OpenAI API Rate Limits and Token Budgeting
Understand OpenAI API rate limits for GPT-4, GPT-3.5, and embedding models. Learn about tokens per minute, requests per minute, and tier-based limits.
Detailed Explanation
OpenAI API Rate Limits
OpenAI uses a dual rate limit system: limits are enforced on both requests per minute (RPM) and tokens per minute (TPM) simultaneously. You must stay within both limits.
Rate Limits by Tier (GPT-4o)
| Tier | RPM | TPM | RPD |
|---|---|---|---|
| Free | 500 | 30,000 | 500 |
| Tier 1 | 500 | 30,000 | 10,000 |
| Tier 2 | 5,000 | 450,000 | — |
| Tier 3 | 5,000 | 800,000 | — |
| Tier 4 | 10,000 | 2,000,000 | — |
| Tier 5 | 10,000 | 10,000,000 | — |
Token Budgeting
Unlike most APIs, OpenAI limits are primarily token-based. A single request might use anywhere from 100 to 100,000 tokens depending on the prompt and response length.
Effective RPM = min(RPM limit, TPM limit / avg_tokens_per_request)

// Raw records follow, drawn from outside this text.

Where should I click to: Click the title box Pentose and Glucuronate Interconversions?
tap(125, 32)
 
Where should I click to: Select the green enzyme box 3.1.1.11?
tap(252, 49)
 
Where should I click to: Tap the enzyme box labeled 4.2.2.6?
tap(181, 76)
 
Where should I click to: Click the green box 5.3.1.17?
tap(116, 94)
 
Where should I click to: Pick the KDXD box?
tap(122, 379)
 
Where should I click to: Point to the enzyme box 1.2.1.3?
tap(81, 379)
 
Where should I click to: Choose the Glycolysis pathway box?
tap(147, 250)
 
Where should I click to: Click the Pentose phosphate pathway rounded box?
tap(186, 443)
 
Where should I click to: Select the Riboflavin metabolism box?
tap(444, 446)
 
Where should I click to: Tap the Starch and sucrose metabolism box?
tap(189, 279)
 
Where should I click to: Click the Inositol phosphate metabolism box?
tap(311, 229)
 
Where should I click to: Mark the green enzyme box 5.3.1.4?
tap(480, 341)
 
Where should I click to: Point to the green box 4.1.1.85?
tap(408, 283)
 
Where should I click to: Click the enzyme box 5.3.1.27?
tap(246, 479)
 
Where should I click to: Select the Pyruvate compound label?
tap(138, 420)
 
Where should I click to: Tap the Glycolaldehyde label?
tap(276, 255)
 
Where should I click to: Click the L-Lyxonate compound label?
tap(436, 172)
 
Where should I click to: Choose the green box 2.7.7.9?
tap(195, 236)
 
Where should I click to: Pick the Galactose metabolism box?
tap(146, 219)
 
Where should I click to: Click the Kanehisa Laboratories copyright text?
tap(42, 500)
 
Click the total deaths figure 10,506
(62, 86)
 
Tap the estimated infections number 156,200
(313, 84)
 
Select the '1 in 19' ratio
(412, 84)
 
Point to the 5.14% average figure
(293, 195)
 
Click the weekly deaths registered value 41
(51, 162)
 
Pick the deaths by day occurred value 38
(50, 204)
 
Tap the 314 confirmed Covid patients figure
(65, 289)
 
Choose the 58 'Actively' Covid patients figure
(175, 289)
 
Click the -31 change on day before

For example, at Tier 1 with GPT-4o:
- RPM limit: 500
- TPM limit: 30,000
- If average request uses 1,000 tokens: effective RPM = min(500, 30) = 30 RPM
- If average request uses 100 tokens: effective RPM = min(500, 300) = 300 RPM
Optimization Strategies
- Batch requests where possible to reduce per-request overhead
- Limit max_tokens in your requests to prevent runaway token usage
- Use streaming to start processing responses before completion
- Implement token counting client-side before sending requests (use
tiktokenlibrary) - Queue and throttle requests based on estimated token costs
Use Case
You are building a customer support chatbot using GPT-4o at Tier 2. Each customer interaction averages 2,000 tokens (prompt + response). You need to calculate how many concurrent chat sessions you can support and what happens during peak load.